• [Exercise] A single number is the answer here: how many lines below include "computer"?

[[ Records supplied, beginning ]]

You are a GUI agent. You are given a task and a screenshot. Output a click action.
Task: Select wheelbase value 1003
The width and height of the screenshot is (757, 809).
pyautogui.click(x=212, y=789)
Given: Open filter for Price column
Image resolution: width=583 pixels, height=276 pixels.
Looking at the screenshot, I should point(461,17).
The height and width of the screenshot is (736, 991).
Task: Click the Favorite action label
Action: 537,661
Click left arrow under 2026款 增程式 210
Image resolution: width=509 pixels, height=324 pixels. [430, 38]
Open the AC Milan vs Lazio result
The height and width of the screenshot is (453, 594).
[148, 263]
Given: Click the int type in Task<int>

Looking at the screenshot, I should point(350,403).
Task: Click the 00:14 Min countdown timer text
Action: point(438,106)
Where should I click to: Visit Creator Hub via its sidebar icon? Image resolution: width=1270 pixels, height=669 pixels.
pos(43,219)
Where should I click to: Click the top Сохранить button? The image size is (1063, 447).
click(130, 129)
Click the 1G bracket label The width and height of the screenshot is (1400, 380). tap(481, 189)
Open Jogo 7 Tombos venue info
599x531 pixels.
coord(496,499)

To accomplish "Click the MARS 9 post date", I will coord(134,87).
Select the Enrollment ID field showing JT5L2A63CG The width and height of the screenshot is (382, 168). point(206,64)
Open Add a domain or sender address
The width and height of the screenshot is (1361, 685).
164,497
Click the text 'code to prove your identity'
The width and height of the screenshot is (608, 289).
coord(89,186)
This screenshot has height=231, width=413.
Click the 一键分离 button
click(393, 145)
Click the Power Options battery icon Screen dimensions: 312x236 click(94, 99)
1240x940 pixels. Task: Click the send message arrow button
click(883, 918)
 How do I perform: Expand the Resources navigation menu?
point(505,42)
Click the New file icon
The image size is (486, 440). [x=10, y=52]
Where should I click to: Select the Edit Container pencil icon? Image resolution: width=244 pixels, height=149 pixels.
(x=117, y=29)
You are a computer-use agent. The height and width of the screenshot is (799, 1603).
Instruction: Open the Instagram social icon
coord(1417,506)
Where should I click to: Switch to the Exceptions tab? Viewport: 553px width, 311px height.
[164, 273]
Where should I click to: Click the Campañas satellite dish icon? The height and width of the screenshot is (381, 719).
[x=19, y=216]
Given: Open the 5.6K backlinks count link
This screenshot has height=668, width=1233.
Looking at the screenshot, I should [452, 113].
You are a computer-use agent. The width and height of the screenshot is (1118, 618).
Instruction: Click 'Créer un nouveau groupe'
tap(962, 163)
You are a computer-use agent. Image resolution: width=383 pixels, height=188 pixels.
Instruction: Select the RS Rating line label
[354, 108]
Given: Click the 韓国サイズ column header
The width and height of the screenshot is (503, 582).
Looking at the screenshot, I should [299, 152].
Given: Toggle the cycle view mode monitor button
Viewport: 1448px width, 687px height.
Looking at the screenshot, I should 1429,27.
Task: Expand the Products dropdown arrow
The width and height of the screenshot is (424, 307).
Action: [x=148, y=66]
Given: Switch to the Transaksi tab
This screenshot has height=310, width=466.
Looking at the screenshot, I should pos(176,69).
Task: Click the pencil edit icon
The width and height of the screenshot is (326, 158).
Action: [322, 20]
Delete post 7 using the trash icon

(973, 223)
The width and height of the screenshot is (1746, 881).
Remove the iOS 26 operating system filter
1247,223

[[ Records supplied, end ]]

• [Answer space] 3